Search code examples
rdplyrsamplingstatistics-bootstrapstatistical-test

Define sample size using simple random sampling


I am trying to run a PCA, but I have too much data (20k observations) the resolution is too low. I am using sample_n(df, replace = TRUE, n) [from dplyr] to reduce the size and have a better fit.

My question is: what is the best technique to define (or estimate) the sample size (n)? If I have 20k observations (different sites, different times of the year, relatively well homogeneous), which cutoff should I use: 5%, 10%, 20%?

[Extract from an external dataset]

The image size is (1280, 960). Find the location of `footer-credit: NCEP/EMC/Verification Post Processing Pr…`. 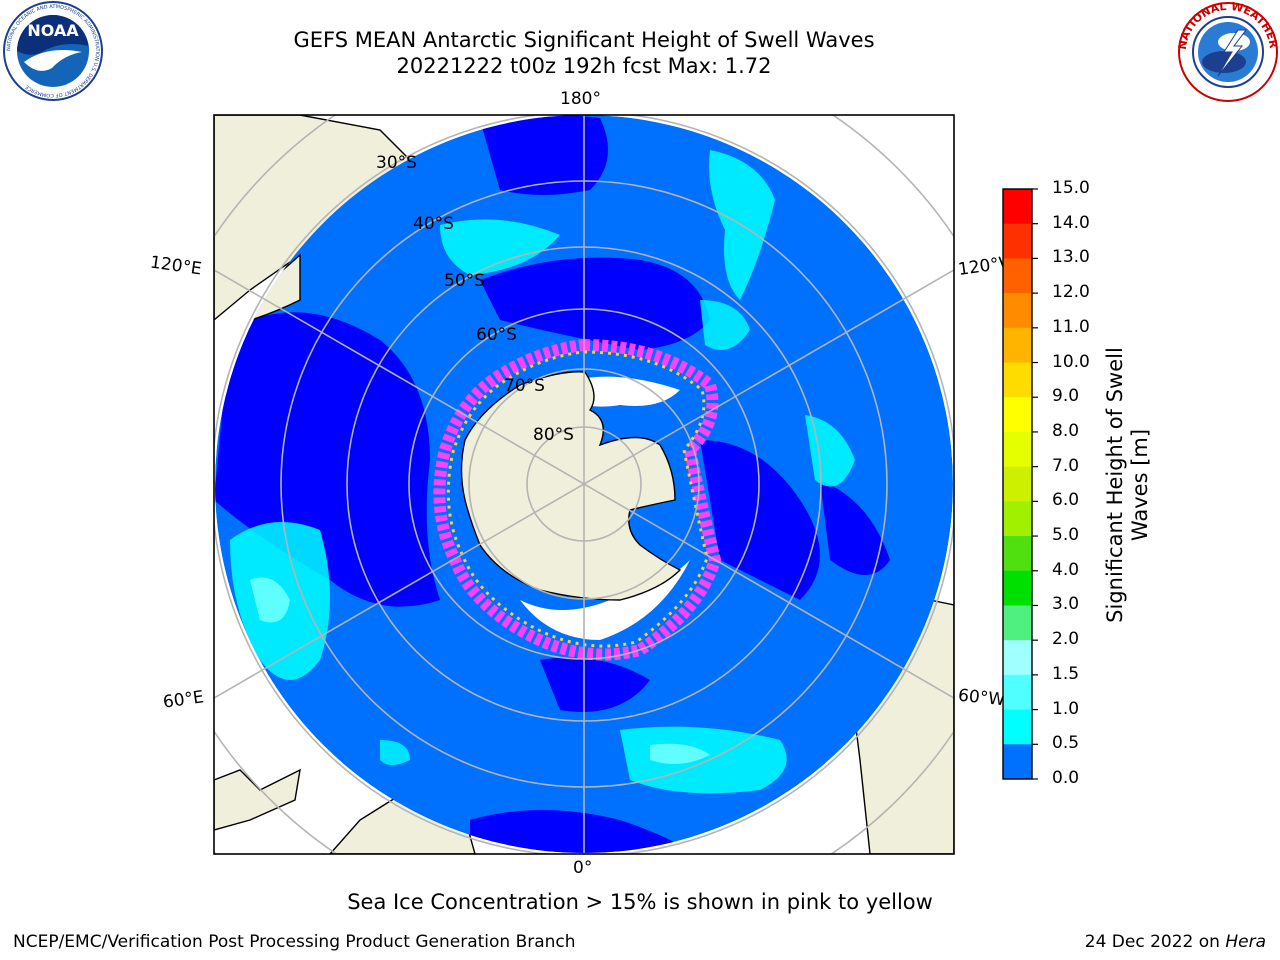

Could you give me a reference to your suggestion?

Thank you in advance for your comments.


Solution

  • I would make a loop with different sample sizes, I dont believe there is a clear cut/off just you could do with train/test (although we have piplines, but you know what I mean the 70/30 cutoff). The only thing I would check is if sample_n is still not too clustered and values are relatively equally represented.

    If you are firm with k-means clustering, there we have the "elbow method", which is a little bit subjective where is the best amount of clusters (although we measure RSS), you just have to try a lot of iterations and loops.

    You know with neural networks when you have e.g. a million observations you can reduce test set to e.g. 5 or 10 % because in absolute values you still have a lot of cases.

    In summary: I think that it needs a practical test like the elbow method in clustering. Becaue its can be very specific to your data.

    I hope my answer is to at least to some value to you, I have no journal reference atm.